# Aftermarket support HELP PLEASE



## Neo300ZXdrifter (Jul 13, 2005)

hey guys! i got a 88 300 non turbo and i wanna do a 90' Vg30DETT swap but sadly i can't find internals in the aftermarket. either i'm looking in the wrong places or they're hard to find. PLEASE help me out! and throw some advice on the swap (If you know anywebsites or ETC.)


----------



## JAMESZ (Mar 12, 2004)

I'm guessing you haven't researched at all. Do you even know how much work it takes to get a VG30DETT in a Z31s engine bay? Or the amount of customization it takes? Or even how much in the end it will cost? I hope you have over 20k set aside to get the engine in there.

As far as internals...http://www.amzperformance.com/z32/?...4d&PHPSESSID=167129461cb2a55911f71d0a57bfa3bc


Build a VG30ET it will make LOADS of power and be MUCH MUCH cheaper in the end.

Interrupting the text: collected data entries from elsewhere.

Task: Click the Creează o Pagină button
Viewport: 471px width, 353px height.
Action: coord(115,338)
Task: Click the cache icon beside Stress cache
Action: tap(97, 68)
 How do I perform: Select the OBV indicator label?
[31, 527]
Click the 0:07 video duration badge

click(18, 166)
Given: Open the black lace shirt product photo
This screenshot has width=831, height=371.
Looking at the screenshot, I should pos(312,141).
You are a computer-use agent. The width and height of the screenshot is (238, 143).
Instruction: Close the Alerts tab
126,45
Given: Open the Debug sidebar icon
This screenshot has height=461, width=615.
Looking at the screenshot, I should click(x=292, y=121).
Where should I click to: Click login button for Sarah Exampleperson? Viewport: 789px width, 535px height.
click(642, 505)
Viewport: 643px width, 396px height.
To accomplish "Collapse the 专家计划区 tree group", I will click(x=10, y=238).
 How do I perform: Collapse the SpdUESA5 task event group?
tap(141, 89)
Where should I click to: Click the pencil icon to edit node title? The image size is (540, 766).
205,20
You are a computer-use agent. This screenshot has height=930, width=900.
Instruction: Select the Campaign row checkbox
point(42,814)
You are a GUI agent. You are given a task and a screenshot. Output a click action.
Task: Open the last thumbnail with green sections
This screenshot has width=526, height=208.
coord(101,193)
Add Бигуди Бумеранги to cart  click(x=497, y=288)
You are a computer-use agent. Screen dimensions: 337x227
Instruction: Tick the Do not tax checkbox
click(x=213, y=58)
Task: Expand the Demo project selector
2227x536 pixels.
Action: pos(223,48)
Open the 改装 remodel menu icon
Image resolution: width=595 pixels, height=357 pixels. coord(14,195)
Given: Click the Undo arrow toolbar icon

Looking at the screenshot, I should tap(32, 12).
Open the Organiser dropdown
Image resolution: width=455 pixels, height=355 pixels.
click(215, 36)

Plus for the cost of droping in a VG30DETT you could drop in an LS2 and it weighs less and has more potential.


----------



## Marc Z31 (Jul 25, 2004)

That's not entirely true...

An LS-2 willrun anywhere in the neighborhood of $8000-$9000

A VG30DETT will run you ~$1500

to make ~600hp on a DETT engine, you will need

-Engine, transmission ($1500)
-bigass fuelpump ($300)
-some sort of engine managment be it a piggyback or full stand alone ($500-$3500)
-injectors ($450)
-turbos ($800-$2000)
-intercooler or coolers ($200-$800)
-exhaust manifolds (depends on if you can weld)
-exhaust (again, can you weld?)
-intake piping
-fuel lines, fittings, filters, fasteners, engine mounts, fuel pressure regulator, gauges, an uncut DETT wiring harness, ECU, and a host of other crap.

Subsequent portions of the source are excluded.